40 produksi Cymodocea rotundata sebesar 13,50 gbk/m 2 /bulan untuk di atas substrat dan 5,40 gbk/m 2 /bulan untuk di bawah substrat. Produksi Cymodocea serrulata sebesar 13,80 gbk/m 2 /bulan untuk di atas substrat dan 4,20 gbk/m 2 /bulan untuk di bawah substrat. Produksi lamun di atas substrat lebih tinggi dibandingkan produksi di bawah substrat. Cymodocea rotundata memiliki produksi di atas substrat sebesar 58,38% dari total produksi sedangkan produksi di bawah substrat hanya 41,62%. Persentase produksi di atas substrat Cymodocea serrulata sebesar 59,87% sedangkan produksi di bawah substrat hanya 40,13% dari total produksi. Hasil ini selaras dengan pernyataan Duarte dan Chiscano (1999) dan Hemminga dan Duarte (2000) yang mengatakan biasanya produksi di atas substrat lebih tinggi dibandingkan produksi di bawah substrat. Duarte dan Chiscano (1999) mengungkapkan bahwa produktivitas di atas substrat meningkat 1/2 dari produktivitas di bawah substrat. Produksi lamun juga dipengaruhi oleh ukuran lamun, lamun dengan ukuran bagian tubuh yang besar akan memiliki produksi yang tinggi, seperti halnya yang terjadi pada Enhalus acoroides yang memiliki bentuk perakaran serabut yang massive sehingga produksi di bawah substrat Enhalus acoroides lebih besar dibandingkan produksi di atas substrat (Duarte dan Chiscano, 1999). Jenis lamun dengan morfologi rhizome kecil dan akar halus memiliki produksi di atas subtrat yang lebih tinggi dibandingkan produksi di bawah substrat, diduga karena komponen bagian atas substrat (daun dan stem) lebih banyak dibandingkan bagian bawah subtrat (akar dan rhizome) untuk setiap tunasnya.

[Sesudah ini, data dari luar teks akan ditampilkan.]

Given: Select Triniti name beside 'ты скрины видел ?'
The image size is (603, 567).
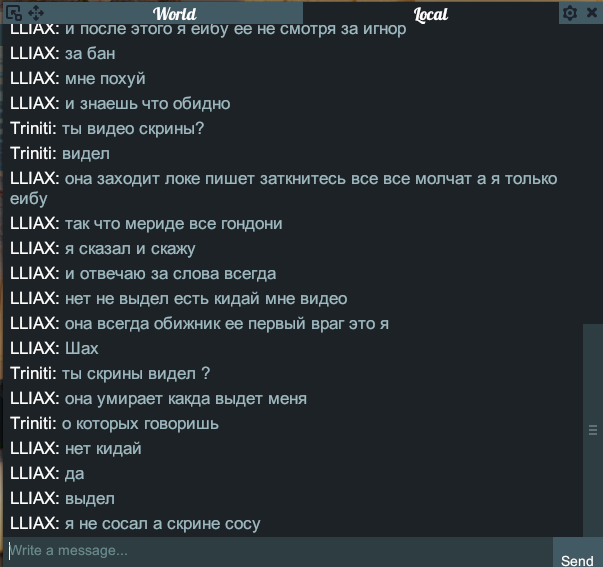Looking at the screenshot, I should pyautogui.click(x=33, y=373).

41 Produksi lamun jenis Cymodocea rotundata lebih tinggi dibandingkan produksi Cymodocea serrulata. Hal ini dapat disebabkan oleh berbagai faktor, salah satunya adalah perbedaan morfologi lamun menyebabkan hasil yang berbeda. Azkab (2000) mengemukakan bahwa produktivitas lamun berbeda untuk tiap jenis lamun karena bentuk dan karakteristik lamun itu sendiri. Lamun dengan bentuk ukuran yang besar akan memiliki produksi yang lebih tinggi dibandingkan dengan lamun yang morfologinya kecil (Vermaat et al., 1995; Duarte dan Chiscano, 1999). Selain faktor morfologi lamun, perbedaan produksi lamun juga dipengaruhi oleh kerapatan lamun di areal tersebut. Besarnya produksi lamun bukan hanya fungsi dari ukuran tumbuhan lamun tetapi juga merupakan fungsi dari kerapatan lamun (Fortes, 1989). Perbedaan kerapatan antara Cymodocea rotundata dan Cymodocea serrulata diduga juga menjadi faktor pendukung yang mempengaruhi tingginya produksi Cymodocea rotundata dibandingkan produksi Cymodocea serrulata. Cymodocea rotundata memiliki kerapatan yang lebih tinggi (485 ind/m 2 ) dibandingkan Cymodocea serrulata (355 ind/m 2 ).